I believe that recognizing distinctions, both political and racial, ought to be a constructive part of political and social dialogue. Instead "race" and "partisanship" are often presented as derogatory concepts that ought to be shunned. And I think that's a shame.
I think something more complex and nefarious than mere 'shunning' of discussion of race is going on in Bloggersville. Three facts of life in the blogosphere shed light on what is occurring.
Several white self-declared 'leaders' of the liberal blogosphere have set themselves up as policemen of minority bloggers. They have declared whatever they say about race is received wisdom and that minority bloggers who don't agree with them are to be ostracized or abused. It is not clear to me how or why they would be the arbiters of racism, something they don't experience and the folks they are telling to shut up do. However, many people don't stop to ask such questions. They just do what they're told. In fact, among some liberals, one can almost hear a sigh of relief when the likes of Lisa English or Jim Rittenhouse gives them their marching orders. Now, they know what to say and do. If lack of a spine was a crime, they would all be locked up. Cobb asked: What does it mean to be black and stand up and say what you believe? In the blogosphere, it can mean having to withstand the puerile assaults of people like these.

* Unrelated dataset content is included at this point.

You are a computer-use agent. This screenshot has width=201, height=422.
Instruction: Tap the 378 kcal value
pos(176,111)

On the conservative side of the blogosphere, there is little pretense at any enlightenment in regard to racial matters. Large blogs such as Cold Fury and Silflay Hraka regularly post material that reads as if it issued from a time warp in the 1950s. Hardly anyone dares to disagree with support for neo-Confederates or efforts to cleanse the Ku Klux Klan's reputation. I don't know whether that response is because of genuine agreement with the sentiments expressed or because there are also enforcers of a line to take on race in the Right blogosphere. Both, perhaps.
Greg's perspective, though mainly accurate, misses a movement toward centralism in the blogosphere. It is championed by longterm Mac-a-ro-nies ally Rick Heller of Smart Genes, among others. The centrists attempt to chart a course between liberal and conservative orthodoxy. The result is a mixture of opinion that can be characterized as liberal, moderate, conservative or progressive at different times. Among the topics treated thus is racism. For example, Heller recently supported David Horowitz in a dispute with the Southern Poverty Law Center. I consider Horowitz to be a contributor to bigotry, at the very least. However, Heller is usually on the side of the angels when it comes to racial discrimination, unlike the hypocrites of the liberal blogosphere, who are part of the problem, not ameliorators of it. And, he is honest enough to clearly state his positions and how he arrives at them.

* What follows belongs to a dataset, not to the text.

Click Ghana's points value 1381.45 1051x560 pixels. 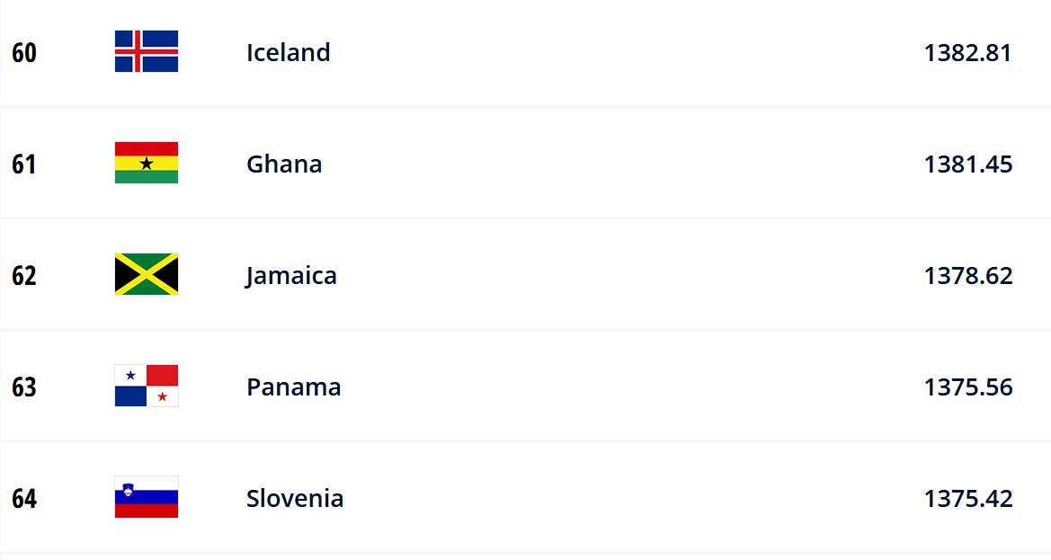point(968,164)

In summary, race is a topic that reveals Bloggersville at it worst. The liberals are far too much under the thumbs of a few white 'leaders' with rather obvious personal problems with racism themselves. The conservatives largely ignore the multi-racial reality of 2003, preferring to dwell in a world of white hegemony, circa 1950 or so. The only ray of hope appears to be the centrists, who can at least be counted on to bring ideas to discussions of racism that are not pre-packaged and pre-approved.
Note: No, I am not finished with the Portland Seven . . . Six . . . Five . . . Four. I am discussing the case(s) with some people who know more about the inside story. An update will appear as soon as I've absorbed the new information.